SuaraSurakarta.id - Polsek Banyudono Polres Boyolali menangani kasus dugaan tindak pidana pencurian yang terjadi di Satuan Pelayanan Pemenuhan Gizi (SPPG) 04 Dukuh Kebon Tutup, RT 21 RW 03, Desa Ketaon, Kecamatan Banyudono, Kabupaten Boyolali, Selasa (23/6/2026).

Peristiwa tersebut diketahui sekitar pukul 13.40 WIB saat salah seorang saksi melakukan pengecekan di dapur SPPG.

Sesampainya di lokasi, saksi mendapati gembok pintu telah hilang dan pintu dalam keadaan terbuka.

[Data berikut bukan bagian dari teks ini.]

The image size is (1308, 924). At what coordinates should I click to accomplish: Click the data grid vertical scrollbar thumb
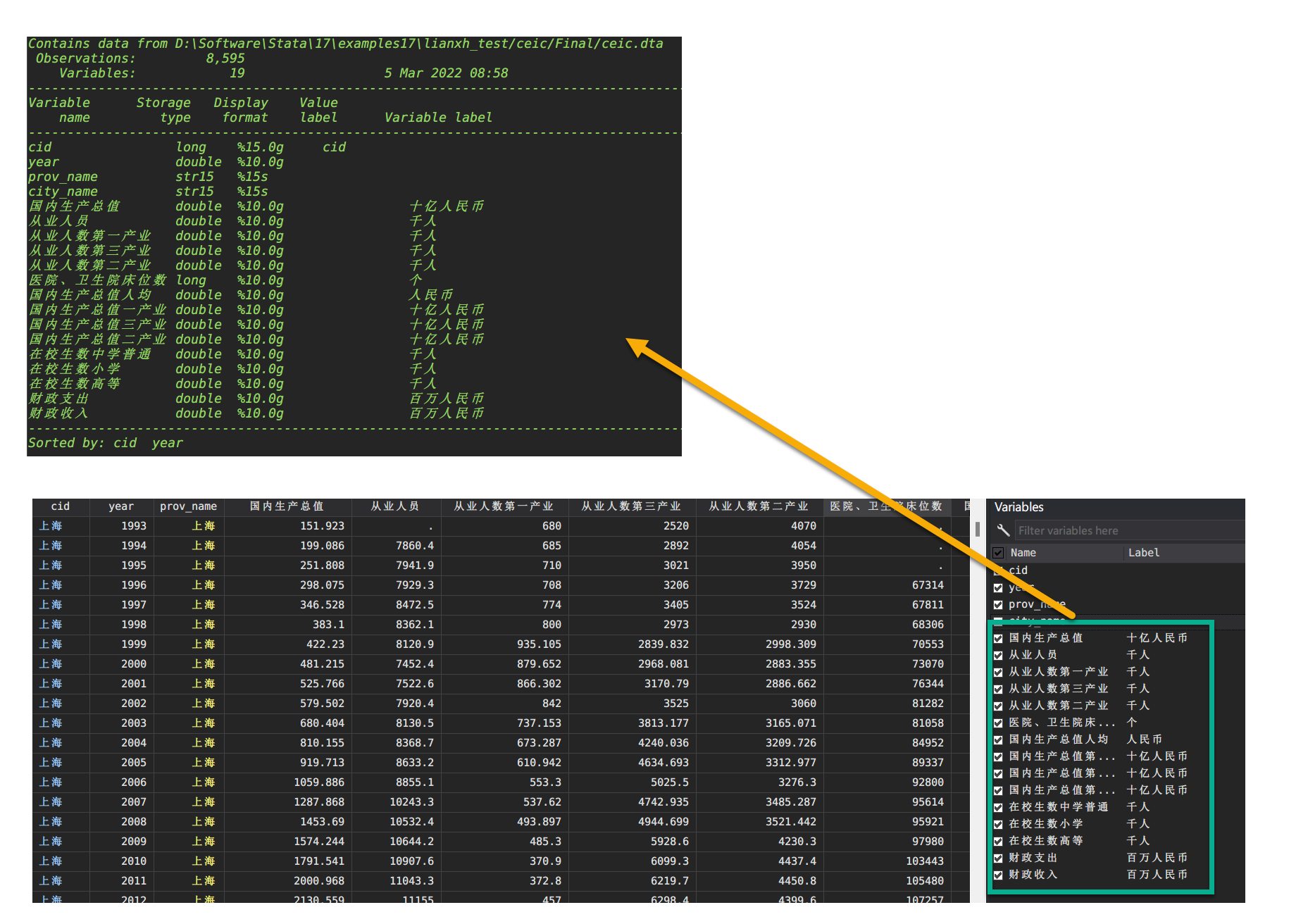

Setelah dilakukan pemeriksaan di dalam ruangan, diketahui sejumlah peralatan dapur dan perangkat pendukung lainnya telah raib.

Saksi kemudian menghubungi petugas keamanan dan pihak terkait sebelum kejadian tersebut dilaporkan ke Polsek Banyudono.

Barang yang dilaporkan hilang meliputi satu unit mesin kupas wortel, sepuluh buah tray atau nampan stainless, lima set pisau stainless, satu unit blender/cooper, satu unit alat pencuci mobil, satu unit DVR CCTV, dan satu unit TV LCD monitor CCTV. Total kerugian akibat kejadian tersebut diperkirakan mencapai Rp21.150.000.

Menerima laporan tersebut, personel Polsek Banyudono segera mendatangi tempat kejadian perkara (TKP), melakukan olah TKP awal, meminta keterangan para saksi, serta melakukan serangkaian penyelidikan guna mengungkap identitas pelaku.

Kapolsek Banyudono AKP Tri Mulyono, S.H. menyampaikan bahwa kasus tersebut masih dalam proses penyelidikan.

Kepolisian terus mengumpulkan keterangan dan petunjuk di lapangan untuk mengungkap pelaku serta mengamankan barang bukti yang berkaitan dengan peristiwa tersebut.

Baca Juga: 5 Fakta Tragedi Sate Maut Boyolali, Seret Sang Menantu Pecandu Judi Online

Polres Boyolali mengimbau masyarakat untuk meningkatkan kewaspadaan dan segera melaporkan kepada pihak kepolisian apabila mengetahui informasi yang dapat membantu proses pengungkapan perkara.